== Excerpted text
Fish oil is used to prevent and treat a variety of diverse conditions, such as depression, thinking disorders, glaucoma, diabetes, asthma, dyslexia and, most commonly, high blood pressure and heart disease. Though fish oil can provide significant benefits to the body, it has been known to also increase the risk of bruising.

Sources of Fish Oil

Fish rich in omega-3 fatty acids are mackerel, herring, tuna, mullet, salmon, trout, anchovies and sardines. A 3.5-oz. serving of fish provides approximately 1 g of omega-3 fatty acids. If you are not a fan of fish, supplements are another reliable way to get your daily dose omega-3 fatty acids. The dosage your body needs depends on the reason you are taking fish oil. Specific dosages are listed on the National Institutes of Health MedlinePlus website.

Blood Thinning Effect

Fish oil is a powerful tool to prevent coronary artery disease because it acts as a natural blood thinner. It inhibits the blood's ability to clot and reduces artery-clogging triglycerides, blood pressure and the risk of heart attack and stroke. Unfortunately, along with the fish oil's benefits comes unwanted side effects.
====
== Data block
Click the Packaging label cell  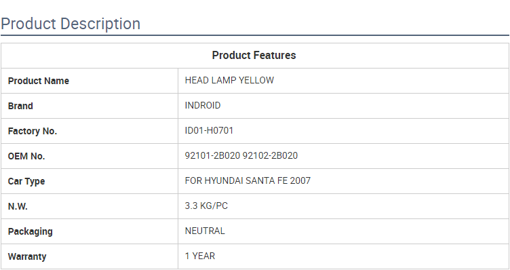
====
◆ Set of tasks ◆
[A] In the fish oil text above, about how much omega-3 fatty acids does a 3.5-oz. serving of fish provide?
[B] Please duplicate the part of the fish oil text starting at "Fish rich in" and ending at "Health MedlinePlus website.".

◆ Responses for each task ◆
[A] Approximately 1 g.

[B]
Fish rich in omega-3 fatty acids are mackerel, herring, tuna, mullet, salmon, trout, anchovies and sardines. A 3.5-oz. serving of fish provides approximately 1 g of omega-3 fatty acids. If you are not a fan of fish, supplements are another reliable way to get your daily dose omega-3 fatty acids. The dosage your body needs depends on the reason you are taking fish oil. Specific dosages are listed on the National Institutes of Health MedlinePlus website.